The recall on Takata airbags has increased to include almost 34 million vehicles in the U.S., with the company having declared a large number of vehicles defective. Specifically, the airbags in the driver’s side of certain Toyota models and some Pontiac Vibe and Honda Accord models are affected. However, the issue goes beyond the United States. The recall extends to vehicles worldwide, and the number of affected vehicles has grown to 67 million. As such, it is essential that car owners take the necessary precautions.
The latest recall will expand the company’s efforts to educate consumers about the problems with Takata airbags, and will feature large-scale regional advertising campaigns. The campaign will feature red “Urgent Airbag Recall Notice” banner ads on the company’s website and will target high-humidity regions. Furthermore, the company will run a direct-mail campaign targeting 85 percent of the U.S. market.
The Takata airbag recall is currently affecting millions of vehicles in the United States, including several million Ford Rangers and a recent crash involving a Honda car. Despite the recall’s widespread impact, the company has not yet ceased production of affected vehicles. As a result, many car owners will have to wait two years or longer before they’ll be notified if their airbags are defective.
As a result of the recall, the Takata Airbag is responsible for at least nine deaths. Since the recall began, Takata engineers have been researching a solution to the problem. However, despite the many problems with the inflators, executives have ordered the engineers to destroy any evidence they gathered on the failure of their products. Ultimately, this was done to prevent the company from further damaging the lives of consumers.
The Takata Airbag recall was initially issued in 2013 and has since expanded to cover another eleven million vehicles. The defective airbag inflators are now causing dozens of deaths and serious injuries. The NHTSA has given Takata until 2019 to prove that all unrecalled airbag inflators are safe to use. The recall is the largest in the automotive industry’s history, and has been deemed the largest ever.

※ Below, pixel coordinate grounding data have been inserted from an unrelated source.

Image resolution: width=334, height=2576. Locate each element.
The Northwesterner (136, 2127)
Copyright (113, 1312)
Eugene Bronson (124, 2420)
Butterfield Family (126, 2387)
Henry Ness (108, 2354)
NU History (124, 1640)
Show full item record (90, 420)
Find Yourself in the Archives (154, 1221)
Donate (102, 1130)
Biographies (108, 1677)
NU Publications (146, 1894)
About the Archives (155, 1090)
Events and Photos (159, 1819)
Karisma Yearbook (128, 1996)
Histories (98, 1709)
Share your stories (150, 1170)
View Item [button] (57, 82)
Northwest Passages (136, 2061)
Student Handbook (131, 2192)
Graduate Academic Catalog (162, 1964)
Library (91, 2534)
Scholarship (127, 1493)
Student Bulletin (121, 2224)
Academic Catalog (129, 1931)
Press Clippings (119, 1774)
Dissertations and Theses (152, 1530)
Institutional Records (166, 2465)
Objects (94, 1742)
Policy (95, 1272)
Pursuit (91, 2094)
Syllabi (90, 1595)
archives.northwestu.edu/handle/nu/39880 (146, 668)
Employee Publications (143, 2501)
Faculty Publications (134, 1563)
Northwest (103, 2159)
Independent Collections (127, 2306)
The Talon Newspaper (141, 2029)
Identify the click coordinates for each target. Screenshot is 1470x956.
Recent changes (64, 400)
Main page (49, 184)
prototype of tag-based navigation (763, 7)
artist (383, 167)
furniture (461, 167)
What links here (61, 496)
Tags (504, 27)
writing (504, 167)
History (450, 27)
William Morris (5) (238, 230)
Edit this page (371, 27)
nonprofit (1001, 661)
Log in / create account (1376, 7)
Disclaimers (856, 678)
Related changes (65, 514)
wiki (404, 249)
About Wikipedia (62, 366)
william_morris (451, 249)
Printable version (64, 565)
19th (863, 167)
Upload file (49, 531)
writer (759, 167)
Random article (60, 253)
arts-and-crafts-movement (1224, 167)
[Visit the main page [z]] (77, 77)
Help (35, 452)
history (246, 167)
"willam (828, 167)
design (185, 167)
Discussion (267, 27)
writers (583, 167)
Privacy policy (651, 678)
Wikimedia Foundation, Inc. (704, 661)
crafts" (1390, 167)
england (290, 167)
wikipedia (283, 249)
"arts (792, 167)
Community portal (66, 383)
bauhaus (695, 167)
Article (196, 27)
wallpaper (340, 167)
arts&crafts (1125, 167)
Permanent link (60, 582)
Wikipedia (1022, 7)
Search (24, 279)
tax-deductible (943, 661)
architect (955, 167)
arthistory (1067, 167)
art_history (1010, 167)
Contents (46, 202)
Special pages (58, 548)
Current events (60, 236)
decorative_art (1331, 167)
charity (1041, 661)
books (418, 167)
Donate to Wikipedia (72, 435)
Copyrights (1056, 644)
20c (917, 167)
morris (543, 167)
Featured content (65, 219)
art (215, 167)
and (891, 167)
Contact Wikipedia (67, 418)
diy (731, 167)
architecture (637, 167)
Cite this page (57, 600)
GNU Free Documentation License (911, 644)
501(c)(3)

The recall was triggered by a problem with the inflators in the driver’s side of Takata airbags. The inflators are not sealed properly, allowing them to rupture in a crash, but under-inflated airbags don’t fully protect the driver. Instead, they spray plastic and metal shrapnel, which can cause injuries to the driver and passengers. If this happens, the car owner will not receive the necessary treatment in time.

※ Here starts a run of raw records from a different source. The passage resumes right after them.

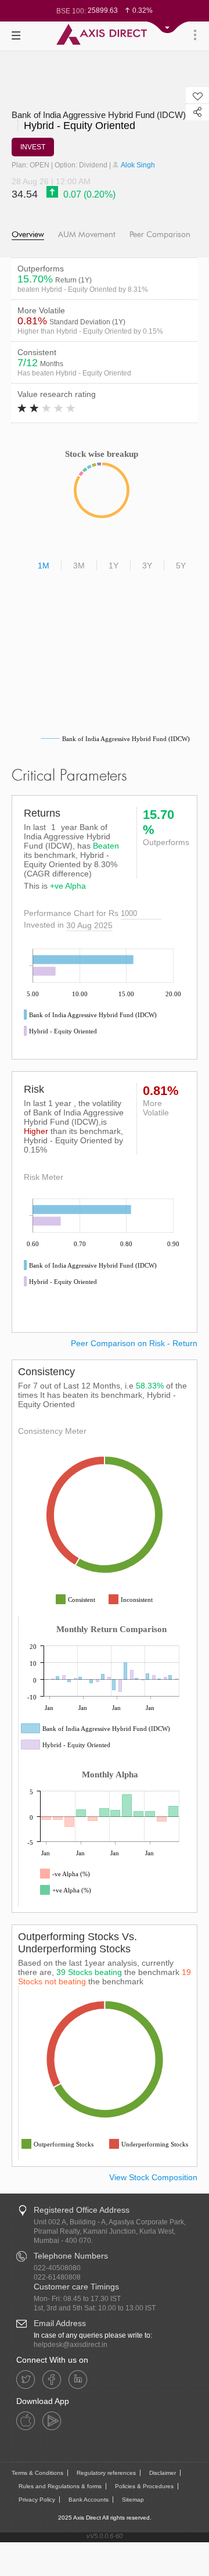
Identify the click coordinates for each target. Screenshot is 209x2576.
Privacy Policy (37, 2499)
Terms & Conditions (37, 2473)
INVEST (32, 147)
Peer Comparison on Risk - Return (134, 1343)
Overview (28, 234)
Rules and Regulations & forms (60, 2486)
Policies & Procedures (144, 2486)
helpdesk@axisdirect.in (70, 2345)
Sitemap (133, 2499)
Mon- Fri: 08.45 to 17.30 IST (77, 2299)
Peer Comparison (159, 234)
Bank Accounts (89, 2499)
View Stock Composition (153, 2177)
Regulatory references (106, 2473)
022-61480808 (57, 2277)
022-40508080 (57, 2268)
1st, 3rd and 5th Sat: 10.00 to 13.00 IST (95, 2308)
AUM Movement (87, 234)
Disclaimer (162, 2473)
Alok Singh (137, 165)
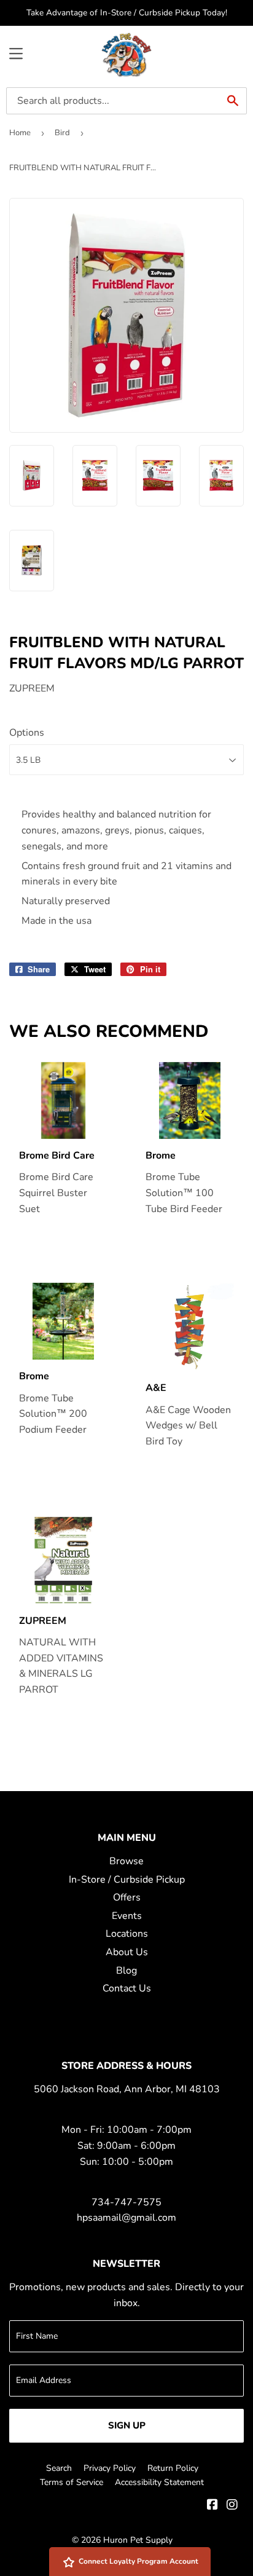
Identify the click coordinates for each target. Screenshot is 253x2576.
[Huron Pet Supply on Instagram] (232, 2506)
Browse (126, 1861)
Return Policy (172, 2468)
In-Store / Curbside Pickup (127, 1879)
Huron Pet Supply (138, 2540)
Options (26, 732)
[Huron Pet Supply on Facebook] (212, 2506)
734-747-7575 (126, 2202)
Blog (126, 1970)
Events (127, 1916)
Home (20, 132)
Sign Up (127, 2425)
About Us (127, 1952)
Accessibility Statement (159, 2482)
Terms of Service (71, 2482)
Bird (62, 132)
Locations (127, 1933)
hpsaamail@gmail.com (126, 2217)
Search (59, 2468)
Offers (127, 1897)
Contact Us (127, 1988)
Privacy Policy (110, 2468)
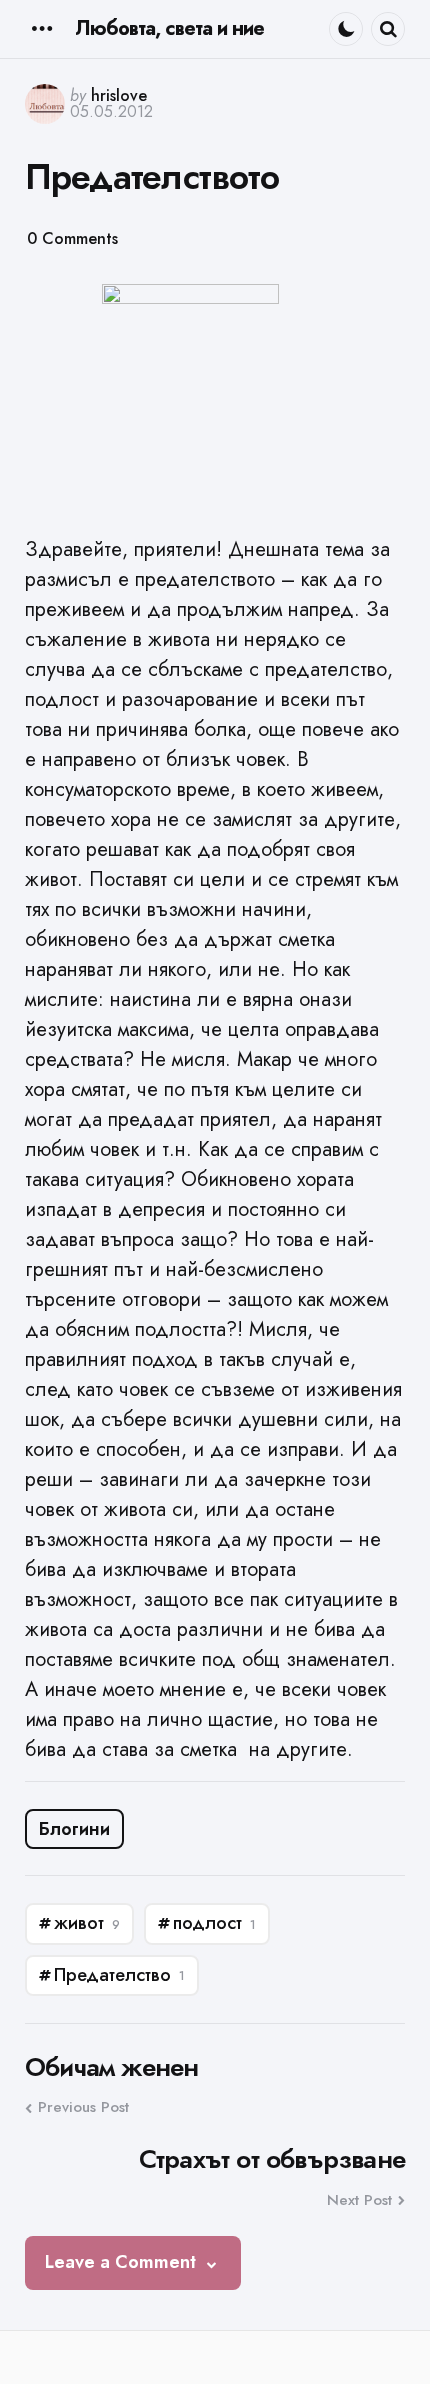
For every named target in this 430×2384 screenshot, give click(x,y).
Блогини (74, 1829)
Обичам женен (111, 2067)
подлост (214, 1923)
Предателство (119, 1975)
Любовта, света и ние (169, 28)
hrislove (119, 95)
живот (87, 1923)
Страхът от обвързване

The recall has spread to Honda, which will now add 21 million vehicles to the overall count. The total number of affected vehicles is 51 million, and it is unclear how many of these cars are in the United States. In the meantime, the manufacturer of the airbags has been forced to stop selling the cars and replace the inflators. The New York Times cites Honda vice president Tetsuo Iwamura as saying that the company has been notified of the defect but is still unsure about the exact number.